One primary method used is immunohistochemistry (IHC), which detects the presence and levels of ER, PR, and HER2 proteins within the cancer cells. For ER and PR, the results are often reported as a percentage of cells that stain positive, indicating the presence of these receptors. For HER2, IHC provides a score ranging from 0 to 3+, where a score of 3+ indicates HER2 positivity.
If the IHC result for HER2 is equivocal (a score of 2+), further testing is conducted to confirm HER2 status. This often involves a fluorescence in situ hybridization (FISH) test or a chromogenic in situ hybridization (CISH) test. These tests analyze the cancer cells’ DNA to count the number of HER2 gene copies. A higher than normal number of HER2 gene copies confirms HER2 positivity. If the biopsy results indicate that the cancer cells are positive for estrogen receptors, progesterone receptors, and HER2 protein overexpression, the breast cancer is then classified as “triple positive.”
Treatment Approaches
Treatment for triple positive breast cancer is a comprehensive approach, leveraging the three markers to effectively target the cancer. This involves a combination of therapies tailored to the individual patient, considering cancer stage, menopausal status, and overall health.
Hormone therapy is a primary treatment for ER and PR-positive breast cancers. These medications block estrogen and progesterone from attaching to cancer cell receptors or reduce the body’s hormone production. Examples include tamoxifen, which blocks estrogen receptors, and aromatase inhibitors, which lower estrogen levels in postmenopausal women. This approach starves cancer cells of the hormones needed for growth.
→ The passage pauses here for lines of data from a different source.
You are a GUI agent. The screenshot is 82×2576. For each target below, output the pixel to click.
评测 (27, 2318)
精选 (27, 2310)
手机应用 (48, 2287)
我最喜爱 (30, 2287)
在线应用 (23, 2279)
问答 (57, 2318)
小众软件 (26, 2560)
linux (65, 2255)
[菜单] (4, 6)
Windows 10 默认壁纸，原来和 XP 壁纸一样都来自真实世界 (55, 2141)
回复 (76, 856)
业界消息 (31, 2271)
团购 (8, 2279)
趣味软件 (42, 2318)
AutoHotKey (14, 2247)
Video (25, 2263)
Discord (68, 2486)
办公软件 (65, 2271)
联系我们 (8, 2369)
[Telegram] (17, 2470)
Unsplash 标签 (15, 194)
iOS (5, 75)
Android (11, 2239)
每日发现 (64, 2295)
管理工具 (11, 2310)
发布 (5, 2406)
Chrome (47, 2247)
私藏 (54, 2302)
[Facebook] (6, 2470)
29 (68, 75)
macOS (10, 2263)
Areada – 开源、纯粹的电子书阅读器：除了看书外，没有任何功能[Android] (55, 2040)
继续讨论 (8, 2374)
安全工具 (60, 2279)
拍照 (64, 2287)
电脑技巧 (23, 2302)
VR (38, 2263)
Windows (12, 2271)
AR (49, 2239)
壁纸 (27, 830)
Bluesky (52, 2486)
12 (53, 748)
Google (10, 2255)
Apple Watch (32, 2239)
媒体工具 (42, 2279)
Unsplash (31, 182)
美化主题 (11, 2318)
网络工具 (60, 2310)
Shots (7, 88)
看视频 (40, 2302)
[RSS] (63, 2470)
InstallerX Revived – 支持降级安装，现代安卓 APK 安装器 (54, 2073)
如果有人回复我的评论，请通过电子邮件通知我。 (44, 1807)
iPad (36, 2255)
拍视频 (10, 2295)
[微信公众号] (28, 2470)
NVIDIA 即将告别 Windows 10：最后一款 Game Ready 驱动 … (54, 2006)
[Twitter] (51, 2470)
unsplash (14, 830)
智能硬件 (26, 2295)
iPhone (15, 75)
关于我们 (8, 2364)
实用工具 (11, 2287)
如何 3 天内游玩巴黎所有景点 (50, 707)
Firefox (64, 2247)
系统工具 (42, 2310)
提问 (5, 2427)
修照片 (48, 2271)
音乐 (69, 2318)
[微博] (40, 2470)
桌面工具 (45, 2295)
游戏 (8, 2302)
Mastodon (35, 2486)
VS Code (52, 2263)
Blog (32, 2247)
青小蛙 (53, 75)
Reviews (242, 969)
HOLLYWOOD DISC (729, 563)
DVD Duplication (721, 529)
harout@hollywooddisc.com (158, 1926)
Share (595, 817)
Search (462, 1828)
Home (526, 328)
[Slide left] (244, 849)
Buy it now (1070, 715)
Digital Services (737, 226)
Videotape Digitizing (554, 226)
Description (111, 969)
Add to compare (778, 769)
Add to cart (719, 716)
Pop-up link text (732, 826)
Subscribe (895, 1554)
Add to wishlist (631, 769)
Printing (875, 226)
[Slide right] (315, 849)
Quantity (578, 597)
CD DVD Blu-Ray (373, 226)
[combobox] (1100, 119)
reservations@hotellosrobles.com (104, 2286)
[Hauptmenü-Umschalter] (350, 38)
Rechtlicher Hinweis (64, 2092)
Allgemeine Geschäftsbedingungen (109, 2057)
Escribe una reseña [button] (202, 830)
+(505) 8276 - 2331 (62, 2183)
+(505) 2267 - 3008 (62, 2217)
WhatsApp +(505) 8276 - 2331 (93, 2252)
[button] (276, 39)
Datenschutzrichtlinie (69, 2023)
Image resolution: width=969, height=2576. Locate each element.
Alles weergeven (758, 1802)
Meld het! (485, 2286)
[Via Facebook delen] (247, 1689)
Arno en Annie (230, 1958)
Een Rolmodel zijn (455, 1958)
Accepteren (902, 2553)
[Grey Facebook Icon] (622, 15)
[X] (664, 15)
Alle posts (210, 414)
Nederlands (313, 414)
For the HER2-positive component, targeted therapies block the HER2 protein or deliver chemotherapy directly to HER2-positive cells. Monoclonal antibodies like trastuzumab and pertuzumab are used; they attach to the HER2 protein on the cancer cell surface, inhibiting growth signals. Antibody-drug conjugates, such as ado-trastuzumab emtansine (T-DM1), combine a HER2-targeted antibody with a chemotherapy drug, delivering it directly to cancer cells. These HER2-targeted therapies are given with chemotherapy, sometimes before surgery (neoadjuvant therapy) to shrink the tumor, or after surgery (adjuvant therapy) to eliminate remaining cancer cells.
Chemotherapy is a standard part of the treatment plan, especially for HER2-positive cancers, as it destroys rapidly dividing cancer cells throughout the body. It can be administered alongside targeted therapies. Beyond systemic treatments, local therapies like surgery (lumpectomy or mastectomy) remove the primary tumor. Radiation therapy may also be used after surgery to target any remaining cancer cells in the breast area and reduce local recurrence risk.
Prognosis and Ongoing Care
The prognosis for triple positive breast cancer has significantly improved due to targeted therapies. While HER2 overexpression historically indicated a more aggressive cancer, these markers now provide actionable targets for effective treatments. Patients who respond well to treatment can achieve favorable five-year survival rates. The availability of therapies targeting estrogen, progesterone, and HER2 pathways offers a more favorable outlook compared to breast cancers without these targets, such as triple-negative breast cancer. Response to treatment is a significant factor influencing overall prognosis.
Ongoing monitoring and follow-up care are important after initial treatment. This involves regular appointments with the healthcare team, occurring every few months initially and then annually after five years. Annual mammograms are recommended for the treated breast (after lumpectomy) or the remaining breast (after mastectomy). Continued hormone therapy may be prescribed for several years to help prevent recurrence. A personalized follow-up approach, considering individual factors and treatment response, helps ensure long-term well-being.